Beersheba (Israel) (AFP) - A man wielding a knife stabbed several people and ran over another in southern Israel on Tuesday, killing four, in one of the deadliest attacks in the country in recent years.
Prime Minister Natfali Bennett promised a crackdown on "terrorists" following the bloodshed outside a gas station and a shopping centre in the southern city of Beersheba.
Police have not officially identified the suspect but multiple Israeli media outlets reported the attacker was a Bedouin man in his thirties who had previously been convicted over seeking ties with the Islamic State group.
The attack began at a gas station in Beersheba, shortly past 4:00 pm, according to police and the Magen David Adom emergency medical responders.
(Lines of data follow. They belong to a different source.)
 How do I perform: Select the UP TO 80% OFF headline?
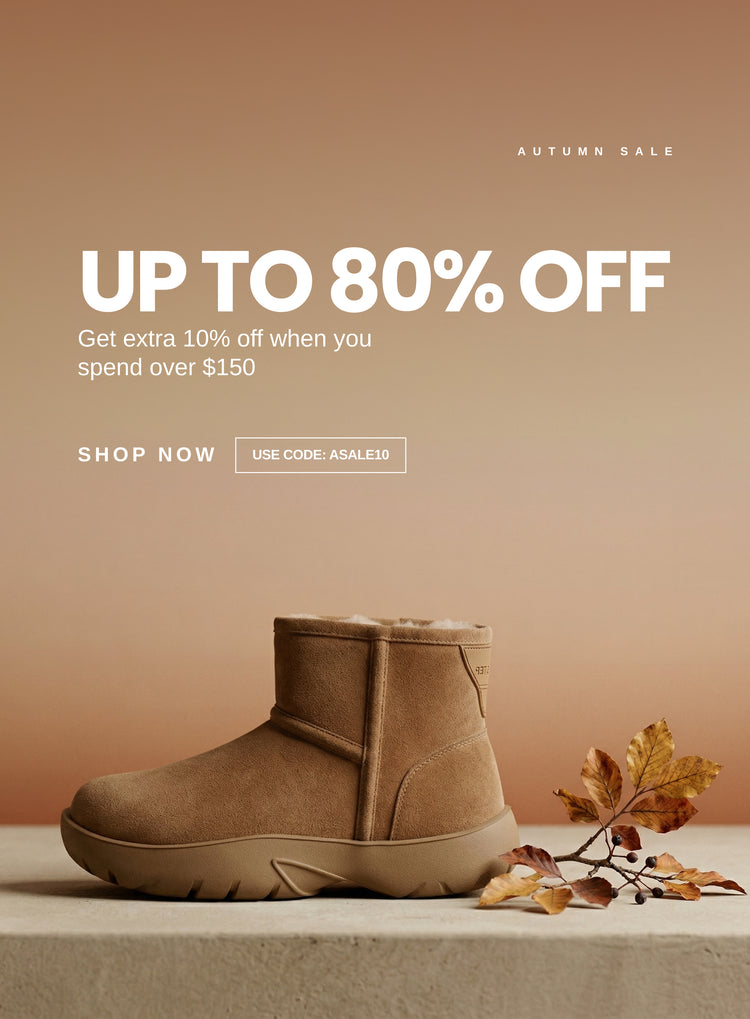[375, 280]
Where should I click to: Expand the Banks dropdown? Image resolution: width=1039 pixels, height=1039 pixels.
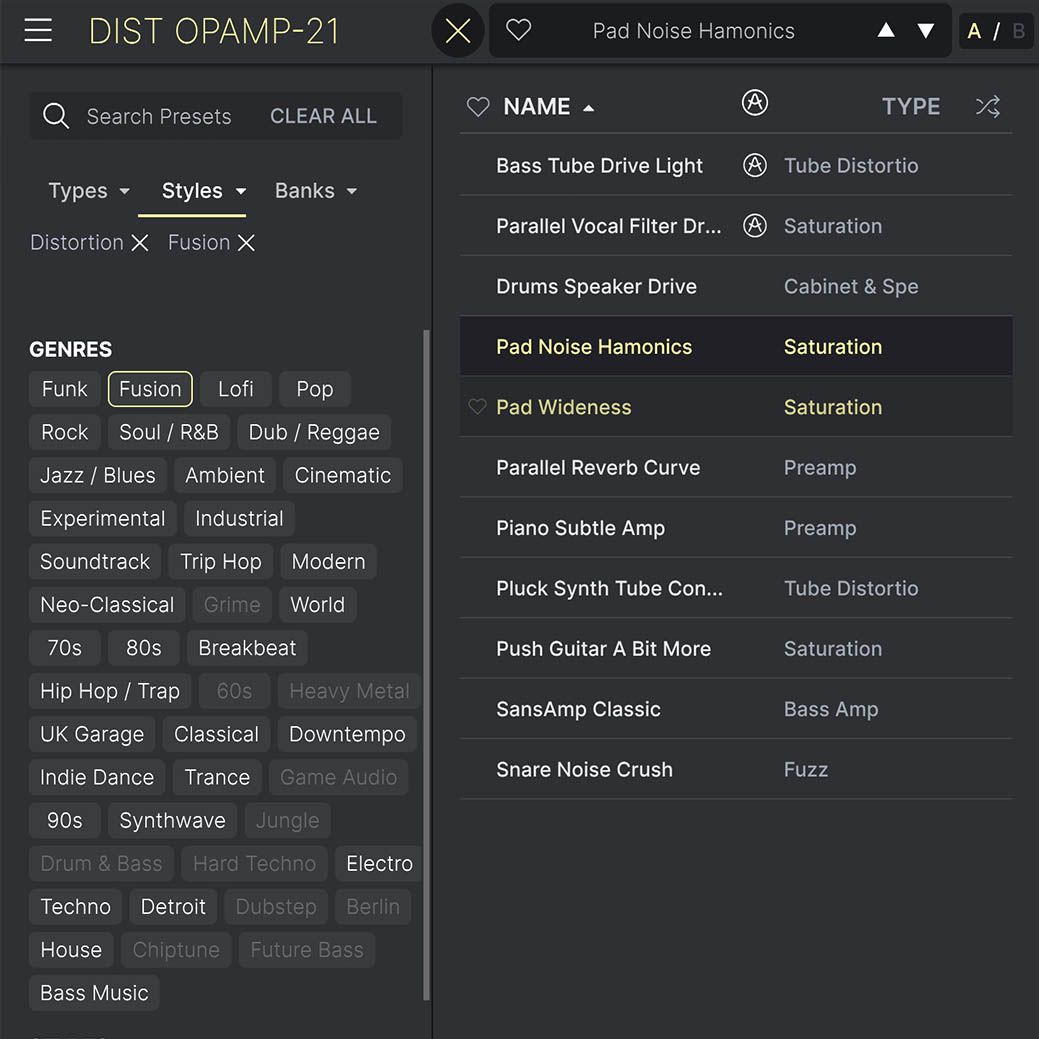316,191
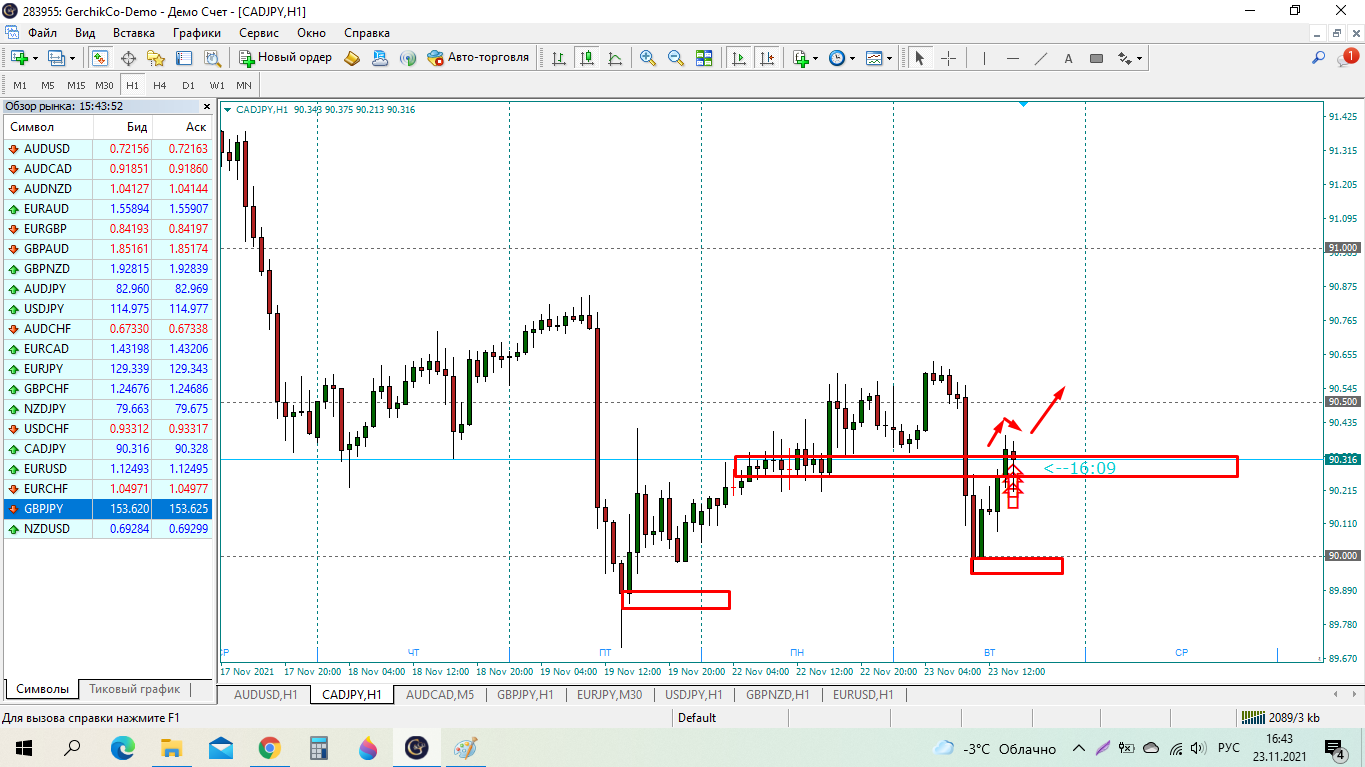Click the Новый ордер (new order) button

(x=286, y=58)
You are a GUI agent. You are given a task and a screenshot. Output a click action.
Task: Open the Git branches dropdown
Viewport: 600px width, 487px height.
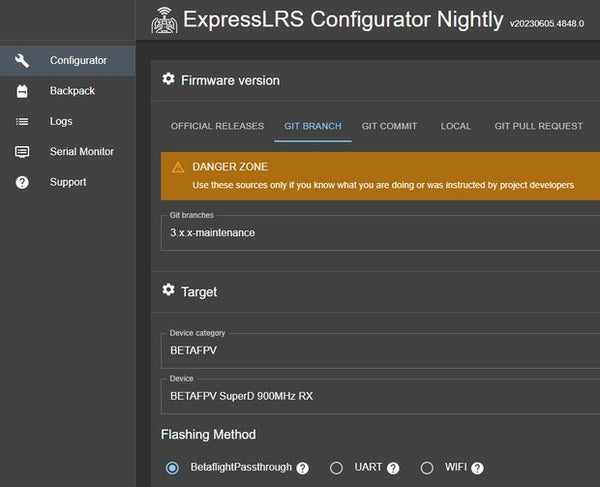(x=380, y=232)
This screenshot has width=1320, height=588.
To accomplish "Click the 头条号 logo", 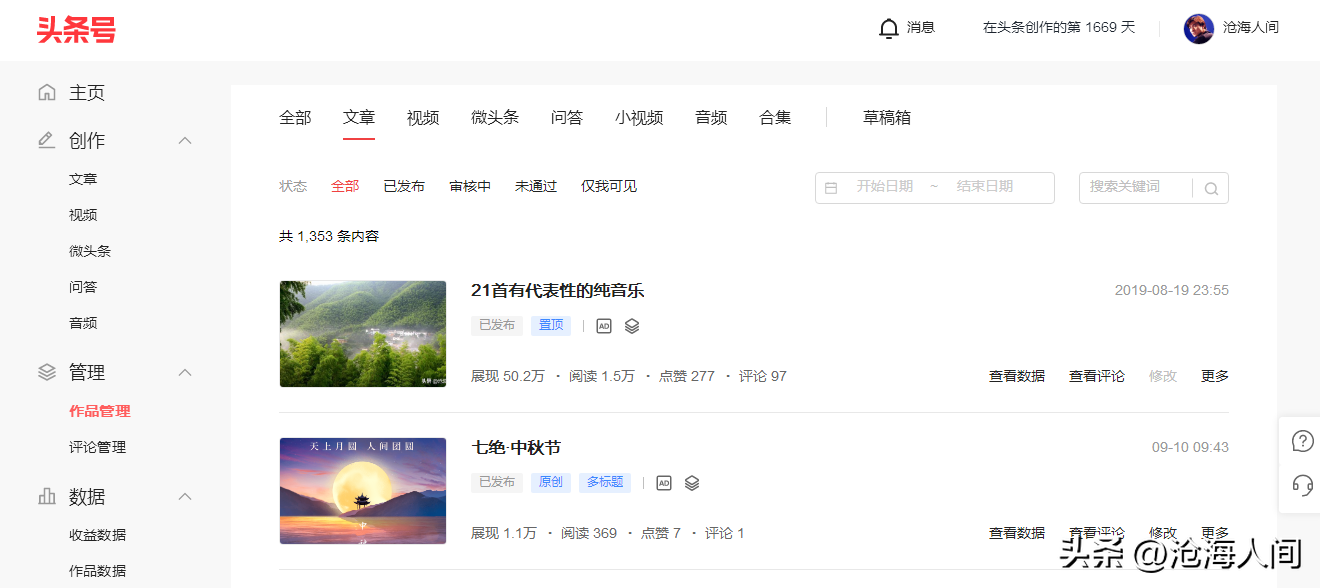I will click(76, 30).
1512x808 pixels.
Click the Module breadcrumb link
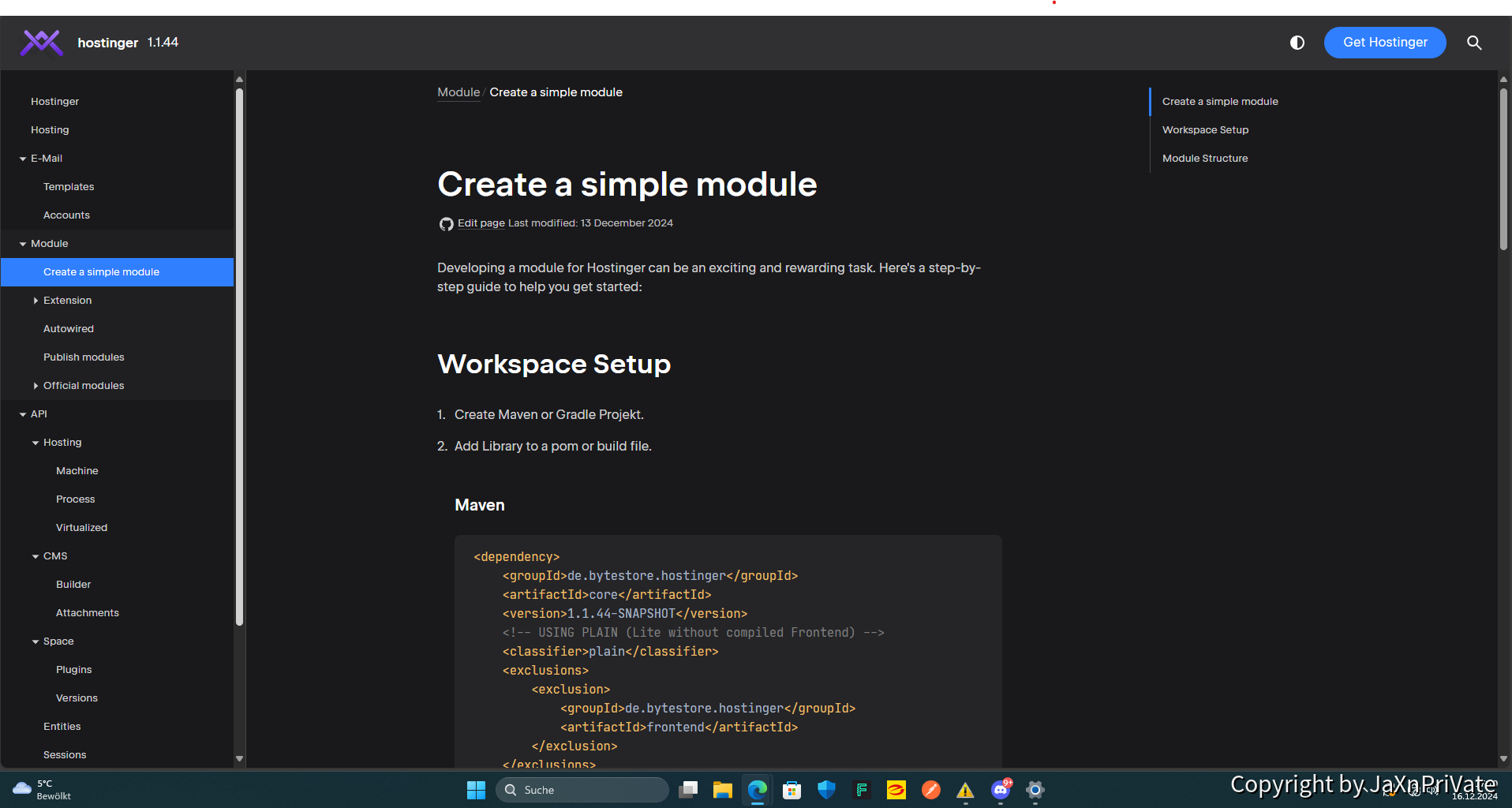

Police said the suspect got out of his car at the station and stabbed a woman.
He then returned to his vehicle and drove towards a nearby shopping centre, where he rammed the car into a man in his 60s who was riding a bicycle.
After the car-ramming, the suspect left his car and attacked others with a knife, stabbing at least two people.
Police said that "civilians who were at the scene fired (at the suspect) and neutralised him", without specifying his condition.
An MDA spokesman told AFP that four people had been killed.
Bennett met with his internal security minister and police chief shortly after the attack, his office said.
Act 'against terrorists'
The premier then praised those who shot the alleged assailant, saying they "showed resourcefulness and courage and prevented further casualties".
"Security forces are on high alert.We will work hard against terrorists.We will pursue them as well and those who help them," the Israeli premier tweeted.
Hamas, the Palestinian Islamist group that controls the Gaza Strip, released a statement that did not claim the attack but blamed it on Israel's treatments of Palestinians.
Speaking to a Hamas-controlled radio station, group spokesman Hazem Qassem said the "operation is a response to the policy of ethnic displacement practiced by Israel against our Palestinian people inside the occupied territories".
The Times of Israel said the suspect had previously served four years in prison for seeking to form a group that planned to join IS in Syria and preaching jihadist ideology.
Israel's security services could not immediately confirm those details.
Stabbing and car-ramming attacks, often by lone Palestinian assailants, are common in Israel.
But much of the recent violence has occurred in east Jerusalem, the Palestinian sector of the city annexed by Israel after the 1967 Six Day War, or in the West Bank, which Israel has occupied since the same year.
Attacks resulting in multiple Israeli fatalities have also been rare in recent years, while Israel's south, including Beersheba, has largely been spared such violence.
The region has seen unrest involving Bedouin, who are part of Israel's 20 percent Arab minority and who have clashed with security forces, typically over land disputes.
Mansour Abbas, the leader of Israel's Islamist Raam party that backs Bennett's government and was widely supported by Bedouin voters in elections last year, denounced the attack.
"The Raam party condemns the criminal attack in Beersheba and sends its condolences to the families of those killed," said a party statement posted on his personal Facebook page.
The local council in Hura, a Bedouin community near Beersheba, also condemned the attack as "criminal and terrorist act".